Gaan we de lucht in en gaan we de grond in, dat waren de vragen van de afgelopen weken. Ik heb het dan over de JSF en de proefboringen naar schaliegas. Beide zijn voor de overheid grote pijnpunten en als je nu kijkt wat er besloten is, dan vraag ik mij af of het slim is. Uit de Miljoenennota valt op te maken dat het kabinet kiest voor langjarig consistent beleid waar het gaat om versterking van het Nederlandse bedrijfsleven en dan met name als het gaat om export.

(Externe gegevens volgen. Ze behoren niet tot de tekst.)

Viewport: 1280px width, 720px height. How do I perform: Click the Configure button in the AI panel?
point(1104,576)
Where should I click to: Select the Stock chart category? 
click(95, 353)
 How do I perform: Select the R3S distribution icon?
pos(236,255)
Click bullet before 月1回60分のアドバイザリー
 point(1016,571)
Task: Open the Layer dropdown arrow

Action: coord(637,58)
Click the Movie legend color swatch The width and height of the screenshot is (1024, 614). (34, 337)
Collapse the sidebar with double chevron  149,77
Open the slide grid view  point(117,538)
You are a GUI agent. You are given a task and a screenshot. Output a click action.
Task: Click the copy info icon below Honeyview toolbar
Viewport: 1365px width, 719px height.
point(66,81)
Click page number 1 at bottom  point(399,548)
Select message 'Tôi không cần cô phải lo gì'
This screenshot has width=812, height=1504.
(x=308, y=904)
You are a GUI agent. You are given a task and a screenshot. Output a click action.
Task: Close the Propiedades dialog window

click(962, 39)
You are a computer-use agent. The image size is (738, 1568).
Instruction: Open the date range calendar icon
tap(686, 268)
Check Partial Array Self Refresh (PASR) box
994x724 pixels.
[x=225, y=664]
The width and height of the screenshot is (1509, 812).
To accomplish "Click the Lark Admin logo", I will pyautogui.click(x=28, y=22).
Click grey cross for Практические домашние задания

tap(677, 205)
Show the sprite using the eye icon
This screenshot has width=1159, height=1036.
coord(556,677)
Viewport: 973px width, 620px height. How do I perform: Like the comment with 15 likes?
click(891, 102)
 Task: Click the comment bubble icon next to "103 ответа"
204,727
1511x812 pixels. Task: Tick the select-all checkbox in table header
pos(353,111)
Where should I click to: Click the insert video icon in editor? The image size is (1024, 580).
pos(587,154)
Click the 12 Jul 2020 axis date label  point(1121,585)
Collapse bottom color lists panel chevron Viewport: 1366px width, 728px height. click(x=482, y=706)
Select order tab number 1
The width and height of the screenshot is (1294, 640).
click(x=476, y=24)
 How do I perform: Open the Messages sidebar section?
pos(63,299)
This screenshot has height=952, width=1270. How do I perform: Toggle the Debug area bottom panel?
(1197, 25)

Zowel bij de JSF als bij het schaliegasverhaal krijgt de Nederlandse industrie de nodige zetten vooruit, maar gaat het niet echt om export. In beide gevallen is het geld uitgeven voor eigen gebruik, gebruik met grote vraagtekens.
FME-voorzitter Ineke Dezentjé Hamming schreef onlangs in een persbericht: “De export is de economische levensader voor Nederland. Het kabinet ziet dat ook en heeft daar beleid op gestoeld.” Zij verliest echter uit het oog dat naast deze goede bedoelingen van het kabinet er nu wel bakken met geld uitgegeven worden die niet direct tot stimulering van de export zullen leiden. De aanschaf van de JSF kost bakken met geld en de toestellen blijven geld vragen, alleen al om operationeel te blijven. Daarnaast kost ook het besluit om eerst nog eens een diepgravend onderzoek te doen naar schaliegas ook meer dan je zou verwachten. Daarbij begint het met het vinden van een onafhankelijke expert. Die bestaat eigenlijk niet, want als het om onafhankelijkheid gaat, dan is die ver te zoeken. Alle specialisten op dit gebied behoren of tot de voorstanders die een groot eigen belang hebben of tot de milieuactivisten die ook zo hun eigen agenda hebben. Dit alles maakt dat het onderzoek zeer kostbaar gaat worden, geld dat we ook beter op een andere manier kunnen gebruiken. Misschien dat er een combinatie gemaakt kan worden en dat de JSF ingezet wordt voor het onderzoek naar schaliegas: naar ik heb begrepen kunnen vliegtuigen zich ook zeer goed de grond in boren.